Recently, we’ve been discussing the reasons to have (or not to have) a hysterectomy and the various surgical options—all very important information to have before you decide to have the procedure.

Now let’s talk about what happens after the surgery. Specifically, what might happen to your sex life.

Usually, your doctor will tell you to wait about four to six weeks before having sex, depending on the type of procedure you had. You might want to clarify with your doctor exactly what he or she means by “sex.” Usually, that means vaginal penetration. So ask if oral sex is okay. How about using a vibrator or a hand?

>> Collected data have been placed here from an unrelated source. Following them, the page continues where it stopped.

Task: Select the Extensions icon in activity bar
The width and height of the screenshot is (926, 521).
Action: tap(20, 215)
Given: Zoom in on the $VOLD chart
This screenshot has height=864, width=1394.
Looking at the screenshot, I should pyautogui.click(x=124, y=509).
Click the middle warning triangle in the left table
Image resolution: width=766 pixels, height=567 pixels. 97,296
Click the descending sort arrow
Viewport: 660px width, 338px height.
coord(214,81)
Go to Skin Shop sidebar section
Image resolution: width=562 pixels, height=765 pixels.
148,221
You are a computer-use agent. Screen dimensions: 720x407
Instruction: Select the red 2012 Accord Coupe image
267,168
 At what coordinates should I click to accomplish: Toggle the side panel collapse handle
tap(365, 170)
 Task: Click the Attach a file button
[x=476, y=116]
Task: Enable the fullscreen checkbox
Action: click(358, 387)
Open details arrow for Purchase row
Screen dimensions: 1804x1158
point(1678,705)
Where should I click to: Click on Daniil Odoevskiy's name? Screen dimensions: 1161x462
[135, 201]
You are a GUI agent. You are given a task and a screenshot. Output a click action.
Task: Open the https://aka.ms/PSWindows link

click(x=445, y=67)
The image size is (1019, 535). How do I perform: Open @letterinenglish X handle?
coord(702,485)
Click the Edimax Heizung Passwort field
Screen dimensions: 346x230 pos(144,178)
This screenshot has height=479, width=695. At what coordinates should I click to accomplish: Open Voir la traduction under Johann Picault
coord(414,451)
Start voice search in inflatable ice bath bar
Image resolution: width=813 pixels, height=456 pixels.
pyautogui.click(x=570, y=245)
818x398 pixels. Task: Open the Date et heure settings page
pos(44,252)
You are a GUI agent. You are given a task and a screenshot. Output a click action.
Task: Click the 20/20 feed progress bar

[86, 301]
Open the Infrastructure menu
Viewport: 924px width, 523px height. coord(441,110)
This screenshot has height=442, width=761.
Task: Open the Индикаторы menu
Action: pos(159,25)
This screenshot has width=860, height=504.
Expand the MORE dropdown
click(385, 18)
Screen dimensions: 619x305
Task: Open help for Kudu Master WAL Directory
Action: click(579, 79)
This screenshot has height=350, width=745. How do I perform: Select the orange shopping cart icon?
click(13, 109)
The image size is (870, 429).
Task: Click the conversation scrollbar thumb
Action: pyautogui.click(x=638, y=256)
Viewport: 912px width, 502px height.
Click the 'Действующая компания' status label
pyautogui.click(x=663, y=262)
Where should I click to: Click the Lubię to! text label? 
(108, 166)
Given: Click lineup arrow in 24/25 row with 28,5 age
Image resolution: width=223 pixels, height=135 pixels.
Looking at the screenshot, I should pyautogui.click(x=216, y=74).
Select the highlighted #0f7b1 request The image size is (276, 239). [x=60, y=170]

When you’re ready for intercourse, you’ll want to start gently—lots of lube and gentle penetration. If the cervix was removed, it may take time for the top of the vagina (the “vaginal cuff”) to heal. Penetration may feel differently for a while. (Here’s a good metaphor for the process.)

Sometimes, emotional healing has to happen as well. After all, hysterectomy is the surgical end to childbearing. For some, depending on the reason for the hysterectomy, this is a relief; for others, it’s a significant and sometimes difficult transition. If you are overwhelmed by emotion or even depression, give yourself some time and space to heal. You may also need to seek out a listening ear or professional counselor to regain balance.

If your ovaries were removed, and you haven’t yet gone through menopause, or even if you’re in perimenopause, be prepared for the possibility of significant emotional and physical change. With the removal of your ovaries, hormone production suddenly stops, and you’re now in surgically induced menopause. This requires some preparation ahead of time and some patience and therapy after the procedure.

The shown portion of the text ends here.